# Cube Nutrail Hybrid 500



## Kikinki (Oct 21, 2018)

Hey folks,

someone riding the Cube Nutrail Hybrid 500 who can give me some experience ?


----------



## tyriverag (Jan 22, 2014)

super sick fat bike with the slackest steep headtube angles for max gnar. i have one with 27.5 rigid bluto. love it.


----------



## dbhammercycle (Nov 15, 2011)

Hey Mods, wanna move this to the e-bike forum?


----------



## JackWare (Aug 8, 2016)

tyriverag said:


> i have one with 27.5 rigid bluto. love it.

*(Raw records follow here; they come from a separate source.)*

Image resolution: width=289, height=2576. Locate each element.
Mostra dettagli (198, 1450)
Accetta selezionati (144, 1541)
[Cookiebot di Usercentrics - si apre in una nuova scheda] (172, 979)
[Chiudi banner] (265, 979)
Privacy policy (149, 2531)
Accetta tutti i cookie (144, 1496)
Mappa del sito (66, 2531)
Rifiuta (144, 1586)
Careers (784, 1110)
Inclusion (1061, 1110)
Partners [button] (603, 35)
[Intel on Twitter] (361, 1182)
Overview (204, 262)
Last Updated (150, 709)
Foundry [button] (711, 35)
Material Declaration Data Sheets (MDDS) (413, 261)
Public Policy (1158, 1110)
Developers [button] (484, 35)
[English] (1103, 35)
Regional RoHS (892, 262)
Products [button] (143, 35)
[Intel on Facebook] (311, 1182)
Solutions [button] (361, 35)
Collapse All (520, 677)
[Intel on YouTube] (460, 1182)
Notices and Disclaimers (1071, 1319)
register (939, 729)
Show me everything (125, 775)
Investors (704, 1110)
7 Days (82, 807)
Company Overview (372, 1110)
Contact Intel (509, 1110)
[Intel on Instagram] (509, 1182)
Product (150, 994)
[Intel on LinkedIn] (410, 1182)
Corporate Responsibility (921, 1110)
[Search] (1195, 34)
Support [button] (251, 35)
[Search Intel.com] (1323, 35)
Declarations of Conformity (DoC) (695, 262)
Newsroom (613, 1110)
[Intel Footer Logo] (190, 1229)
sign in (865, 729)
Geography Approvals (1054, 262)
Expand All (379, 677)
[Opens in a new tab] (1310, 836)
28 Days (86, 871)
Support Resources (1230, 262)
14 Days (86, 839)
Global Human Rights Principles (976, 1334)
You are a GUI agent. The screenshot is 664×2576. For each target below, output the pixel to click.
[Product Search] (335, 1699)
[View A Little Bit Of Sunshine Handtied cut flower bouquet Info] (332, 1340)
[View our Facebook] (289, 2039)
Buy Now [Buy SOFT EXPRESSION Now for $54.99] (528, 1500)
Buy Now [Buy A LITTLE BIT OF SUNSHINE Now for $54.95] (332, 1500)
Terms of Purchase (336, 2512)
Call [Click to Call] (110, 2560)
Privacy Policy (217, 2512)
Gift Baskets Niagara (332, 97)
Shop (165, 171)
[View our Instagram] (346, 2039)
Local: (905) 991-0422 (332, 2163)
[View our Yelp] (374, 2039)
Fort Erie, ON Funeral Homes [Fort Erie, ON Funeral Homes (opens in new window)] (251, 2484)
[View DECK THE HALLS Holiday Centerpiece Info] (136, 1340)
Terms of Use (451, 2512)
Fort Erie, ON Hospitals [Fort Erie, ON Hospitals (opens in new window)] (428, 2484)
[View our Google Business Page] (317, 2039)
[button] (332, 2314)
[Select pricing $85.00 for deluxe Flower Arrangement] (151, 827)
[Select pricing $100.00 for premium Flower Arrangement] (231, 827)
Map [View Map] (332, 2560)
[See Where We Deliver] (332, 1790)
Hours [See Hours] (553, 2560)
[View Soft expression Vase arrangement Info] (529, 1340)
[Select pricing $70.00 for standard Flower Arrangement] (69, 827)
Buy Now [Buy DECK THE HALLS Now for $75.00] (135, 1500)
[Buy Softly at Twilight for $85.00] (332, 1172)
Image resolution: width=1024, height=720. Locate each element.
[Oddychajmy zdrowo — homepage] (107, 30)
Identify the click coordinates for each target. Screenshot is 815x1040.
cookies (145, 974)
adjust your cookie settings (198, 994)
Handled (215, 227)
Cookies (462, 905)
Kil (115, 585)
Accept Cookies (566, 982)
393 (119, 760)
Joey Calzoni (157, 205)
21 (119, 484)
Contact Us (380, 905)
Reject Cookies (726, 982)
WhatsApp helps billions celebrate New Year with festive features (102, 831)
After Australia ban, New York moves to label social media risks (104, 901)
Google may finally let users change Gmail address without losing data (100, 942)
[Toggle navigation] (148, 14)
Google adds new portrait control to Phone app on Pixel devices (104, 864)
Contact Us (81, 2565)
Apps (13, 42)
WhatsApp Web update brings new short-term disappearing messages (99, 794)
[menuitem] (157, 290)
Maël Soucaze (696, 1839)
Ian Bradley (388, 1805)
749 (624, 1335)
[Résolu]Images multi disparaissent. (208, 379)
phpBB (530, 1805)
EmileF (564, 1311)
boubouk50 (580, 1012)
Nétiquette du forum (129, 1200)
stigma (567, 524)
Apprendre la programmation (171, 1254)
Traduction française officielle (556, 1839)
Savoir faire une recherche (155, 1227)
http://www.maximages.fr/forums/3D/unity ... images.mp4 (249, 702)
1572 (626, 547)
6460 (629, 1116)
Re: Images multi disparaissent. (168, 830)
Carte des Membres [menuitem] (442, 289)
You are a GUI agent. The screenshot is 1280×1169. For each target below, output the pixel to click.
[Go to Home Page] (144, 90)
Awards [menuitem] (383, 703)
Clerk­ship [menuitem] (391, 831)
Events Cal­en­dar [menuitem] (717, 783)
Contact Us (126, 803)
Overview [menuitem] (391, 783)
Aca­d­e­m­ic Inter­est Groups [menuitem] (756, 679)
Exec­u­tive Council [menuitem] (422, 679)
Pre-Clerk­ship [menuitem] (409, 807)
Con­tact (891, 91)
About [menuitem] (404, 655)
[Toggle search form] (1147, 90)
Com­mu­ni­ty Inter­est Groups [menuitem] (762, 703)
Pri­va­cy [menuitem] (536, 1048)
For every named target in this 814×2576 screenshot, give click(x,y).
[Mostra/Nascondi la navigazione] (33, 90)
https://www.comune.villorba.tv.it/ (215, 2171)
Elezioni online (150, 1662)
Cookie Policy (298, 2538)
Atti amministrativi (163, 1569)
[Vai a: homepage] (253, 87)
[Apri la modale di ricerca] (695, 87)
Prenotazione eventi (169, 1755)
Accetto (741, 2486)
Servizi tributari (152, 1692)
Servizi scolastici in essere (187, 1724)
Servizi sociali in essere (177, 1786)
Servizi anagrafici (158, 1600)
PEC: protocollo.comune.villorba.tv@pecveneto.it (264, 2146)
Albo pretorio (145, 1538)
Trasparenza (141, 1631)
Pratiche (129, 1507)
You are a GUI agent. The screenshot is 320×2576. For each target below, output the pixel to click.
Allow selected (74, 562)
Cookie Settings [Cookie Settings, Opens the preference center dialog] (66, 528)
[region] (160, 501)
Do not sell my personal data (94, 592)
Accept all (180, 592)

What's a 27.5 rigid bluto?


----------



## mohrgan (Sep 12, 2013)

Gotta like those 484mm chainstays!


----------



## dbhammercycle (Nov 15, 2011)

JackWare said:


> What's a 27.5 rigid bluto?


flippancy...


----------



## JackWare (Aug 8, 2016)

It's unstoppable in the right gear with decent pedals to ensure you keep your cadence up.
I've ordered a 14T sprocket from Miranda to replace the standard 16T, as I would prefer extra climbing ability rather than top speed as it's too easy to exceed the 15.5mph assisted limit on the flat.


----------



## Kikinki (Oct 21, 2018)

JackWare said:


> It's unstoppable in the right gear with decent pedals to ensure you keep your cadence up.
> I've ordered a 14T sprocket from Miranda to replace the standard 16T, as I would prefer extra climbing ability rather than top speed as it's too easy to exceed the 15.5mph assisted limit on the flat.
> 
> View attachment 1222286


Maan, it looks just...baaaam  .. I really love the looks of it. How many Miles can you go with the Battery? And what about riding without the E-support? Can you handle it or is it impossible due to the weight?


----------



## Kikinki (Oct 21, 2018)

dbhammercycle said:


> Hey Mods, wanna move this to the e-bike forum?


Thanks for moving it


----------



## JackWare (Aug 8, 2016)

If you can use the eco mode where possible and not ride flat out all the time,(which is easier said than done), I think 30miles of rough cross country with a fair amount of climbing is possible.
Because you can see the range, you can ride accordingly; you wouldn't drive a car flat out knowing you would run out of fuel before the next gas station would you?


----------